Create SQL database and deploy using GitHub Actions

  1. Follow the tutorial Azure SQL Quickstart
  2. Copy the SQL-on-Azure.yml template and paste the contents in .github/workflows/ in your project repository as workflow.yml.
  3. Update the connection string with your values. Connection string format is: Server=<server.database.windows.net>;User ID=<user>;Password=<password>;Initial Catalog=<database>
  4. Commit and push your project to GitHub repository, you should see a new GitHub Action initiated in Actions tab.

Configure GitHub Secrets

For using any sensitive data/secrets like Azure Service Principal or SQL Connection strings within an Action, add them as secrets in the GitHub repository and then use them in the workflow.

Follow the steps to configure the secret:

  • Define a new secret under your repository Settings > Secrets > Add a new secret menu
  • Paste the contents of the Secret (Example: Connection String) as Value

If you need to configure Azure Credentials to automatically manage firewall rules, you need to create a Service Principal, and store the related credentials into a GitHub Secret so that it can be used by the Azure Login actions to authenticate and authorize any subsequent request.

Paste the output of the below az cli command as the value of secret variable, for example AZURE_CREDENTIALS.

- [What you need to do] Carry on the guide to deploying an Azure SQL database with GitHub Actions, starting right after its last sentence.

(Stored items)
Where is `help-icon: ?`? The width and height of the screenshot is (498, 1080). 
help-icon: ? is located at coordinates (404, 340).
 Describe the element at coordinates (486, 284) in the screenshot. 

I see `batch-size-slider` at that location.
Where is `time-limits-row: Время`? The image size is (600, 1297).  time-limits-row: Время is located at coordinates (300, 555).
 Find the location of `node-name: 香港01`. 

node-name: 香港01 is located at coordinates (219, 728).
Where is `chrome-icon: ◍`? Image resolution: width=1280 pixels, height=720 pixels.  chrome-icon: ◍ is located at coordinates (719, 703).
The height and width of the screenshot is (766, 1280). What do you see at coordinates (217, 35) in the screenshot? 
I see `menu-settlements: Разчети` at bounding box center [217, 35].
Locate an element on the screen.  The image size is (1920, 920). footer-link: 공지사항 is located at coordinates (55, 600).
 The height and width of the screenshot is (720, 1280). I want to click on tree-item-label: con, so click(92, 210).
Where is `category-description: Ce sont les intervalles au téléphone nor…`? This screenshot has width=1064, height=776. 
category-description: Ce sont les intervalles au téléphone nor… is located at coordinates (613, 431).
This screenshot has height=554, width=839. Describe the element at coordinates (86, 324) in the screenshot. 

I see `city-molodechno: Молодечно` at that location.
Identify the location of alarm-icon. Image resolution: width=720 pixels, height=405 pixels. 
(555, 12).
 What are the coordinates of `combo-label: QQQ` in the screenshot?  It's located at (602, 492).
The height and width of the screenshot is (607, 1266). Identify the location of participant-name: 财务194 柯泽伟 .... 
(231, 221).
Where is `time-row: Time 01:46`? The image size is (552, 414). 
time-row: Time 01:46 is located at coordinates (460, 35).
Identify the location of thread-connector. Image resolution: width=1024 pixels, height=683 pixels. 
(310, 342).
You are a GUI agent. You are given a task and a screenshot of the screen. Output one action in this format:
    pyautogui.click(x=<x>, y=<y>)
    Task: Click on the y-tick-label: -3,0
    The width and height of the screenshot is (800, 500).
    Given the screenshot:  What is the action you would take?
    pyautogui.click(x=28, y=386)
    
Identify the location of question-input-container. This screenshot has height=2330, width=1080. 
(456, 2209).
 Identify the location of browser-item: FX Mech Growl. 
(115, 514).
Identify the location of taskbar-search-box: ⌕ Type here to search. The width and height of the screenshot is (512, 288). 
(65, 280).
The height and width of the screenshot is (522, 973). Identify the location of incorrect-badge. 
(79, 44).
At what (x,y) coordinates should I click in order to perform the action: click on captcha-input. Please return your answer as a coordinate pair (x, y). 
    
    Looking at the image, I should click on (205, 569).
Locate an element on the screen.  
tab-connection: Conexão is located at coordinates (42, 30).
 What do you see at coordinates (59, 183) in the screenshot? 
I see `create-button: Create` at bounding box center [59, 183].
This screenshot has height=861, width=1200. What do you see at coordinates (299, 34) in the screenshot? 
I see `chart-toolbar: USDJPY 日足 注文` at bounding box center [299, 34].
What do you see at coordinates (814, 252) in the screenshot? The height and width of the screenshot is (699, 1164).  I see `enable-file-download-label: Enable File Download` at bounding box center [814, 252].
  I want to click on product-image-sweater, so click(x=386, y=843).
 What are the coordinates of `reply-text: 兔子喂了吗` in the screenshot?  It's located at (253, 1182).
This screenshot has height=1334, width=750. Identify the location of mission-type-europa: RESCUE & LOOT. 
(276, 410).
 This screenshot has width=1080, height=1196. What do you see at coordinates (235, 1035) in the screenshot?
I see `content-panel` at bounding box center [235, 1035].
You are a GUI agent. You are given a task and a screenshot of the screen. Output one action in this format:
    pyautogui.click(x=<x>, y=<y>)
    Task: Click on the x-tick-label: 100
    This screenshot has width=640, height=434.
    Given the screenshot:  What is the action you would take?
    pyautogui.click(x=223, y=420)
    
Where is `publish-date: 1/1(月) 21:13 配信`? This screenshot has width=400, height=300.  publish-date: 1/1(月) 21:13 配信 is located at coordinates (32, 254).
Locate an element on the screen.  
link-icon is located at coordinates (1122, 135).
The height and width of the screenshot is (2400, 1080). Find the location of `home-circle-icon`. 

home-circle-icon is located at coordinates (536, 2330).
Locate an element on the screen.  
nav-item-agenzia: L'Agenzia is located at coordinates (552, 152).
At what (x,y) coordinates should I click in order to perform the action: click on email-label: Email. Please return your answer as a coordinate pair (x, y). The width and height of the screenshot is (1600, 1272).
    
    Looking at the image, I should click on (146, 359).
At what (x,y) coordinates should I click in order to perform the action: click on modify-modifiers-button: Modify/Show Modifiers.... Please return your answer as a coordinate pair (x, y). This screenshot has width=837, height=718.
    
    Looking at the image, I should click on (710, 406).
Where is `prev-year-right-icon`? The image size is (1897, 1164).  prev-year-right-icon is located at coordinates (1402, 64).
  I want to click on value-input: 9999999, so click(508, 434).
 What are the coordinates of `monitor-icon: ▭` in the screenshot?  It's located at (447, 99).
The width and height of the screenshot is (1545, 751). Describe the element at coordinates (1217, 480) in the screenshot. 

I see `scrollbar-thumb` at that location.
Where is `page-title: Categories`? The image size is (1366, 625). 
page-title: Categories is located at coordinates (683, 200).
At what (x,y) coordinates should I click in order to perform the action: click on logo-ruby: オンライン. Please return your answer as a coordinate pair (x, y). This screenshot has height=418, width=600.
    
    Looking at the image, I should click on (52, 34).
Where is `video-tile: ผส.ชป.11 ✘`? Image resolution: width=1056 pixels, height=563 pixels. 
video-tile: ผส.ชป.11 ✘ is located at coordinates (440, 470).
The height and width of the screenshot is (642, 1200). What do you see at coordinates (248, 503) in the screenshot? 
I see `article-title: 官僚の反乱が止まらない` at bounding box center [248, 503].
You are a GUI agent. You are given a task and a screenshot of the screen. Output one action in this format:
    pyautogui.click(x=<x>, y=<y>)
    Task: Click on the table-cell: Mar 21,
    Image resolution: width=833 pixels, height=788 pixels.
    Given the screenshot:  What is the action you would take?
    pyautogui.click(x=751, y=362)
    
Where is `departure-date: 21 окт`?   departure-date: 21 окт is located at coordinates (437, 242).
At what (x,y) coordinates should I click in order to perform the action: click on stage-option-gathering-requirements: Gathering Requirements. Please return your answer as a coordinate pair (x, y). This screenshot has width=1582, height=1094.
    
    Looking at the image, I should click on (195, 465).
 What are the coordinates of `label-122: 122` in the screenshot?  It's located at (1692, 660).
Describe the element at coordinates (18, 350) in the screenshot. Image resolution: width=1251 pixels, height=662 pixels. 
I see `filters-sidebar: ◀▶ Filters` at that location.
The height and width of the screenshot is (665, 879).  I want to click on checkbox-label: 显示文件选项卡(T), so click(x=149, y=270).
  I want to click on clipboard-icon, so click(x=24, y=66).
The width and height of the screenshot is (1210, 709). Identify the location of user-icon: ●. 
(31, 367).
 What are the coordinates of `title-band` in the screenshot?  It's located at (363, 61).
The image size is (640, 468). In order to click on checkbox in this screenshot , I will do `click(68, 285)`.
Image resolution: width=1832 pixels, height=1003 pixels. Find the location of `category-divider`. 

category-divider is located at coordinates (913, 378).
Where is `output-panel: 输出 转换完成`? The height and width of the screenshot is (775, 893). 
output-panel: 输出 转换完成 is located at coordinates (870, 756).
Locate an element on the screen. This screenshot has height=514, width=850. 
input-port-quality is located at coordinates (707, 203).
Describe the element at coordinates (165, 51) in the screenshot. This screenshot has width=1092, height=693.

- [Task response]
az ad sp create-for-rbac --name "mySQLServer" --role contributor \
                         --scopes /subscriptions/{subscription-id}/resourceGroups/{resource-group} \
                         --sdk-auth
                            
# Replace {subscription-id}, {resource-group} with the subscription, resource group and name of the Azure SQL server
  
# The command should output a JSON object similar to this:

{
  "clientId": "<GUID>",
  "clientSecret": "<GUID>",
  "subscriptionId": "<GUID>",
  "tenantId": "<GUID>",
  // ...
} 

Sample workflow to deploy to an Azure SQL database

# .github/workflows/sql-deploy.yml
on: [push]

jobs:
  build:
    runs-on: windows-latest
    steps:
    - uses: actions/checkout@v1
    - uses: azure/login@v1
      with:
        creds: ${{ secrets.AZURE_CREDENTIALS }}
    - uses: azure/sql-action@v1
      with:        
        server-name: REPLACE_THIS_WITH_YOUR_SQL_SERVER_NAME
        connection-string: ${{ secrets.AZURE_SQL_CONNECTION_STRING }}
        dacpac-package: './Database.dacpac'

Note:

The above means you have to create secrets in GitHub which can be found within your repository within Settings and then Secrets and also be careful to check the connection string which you copy from Azure SQL as the connection string has this Password={your_password} and you will need to supply the correct password for your connection string.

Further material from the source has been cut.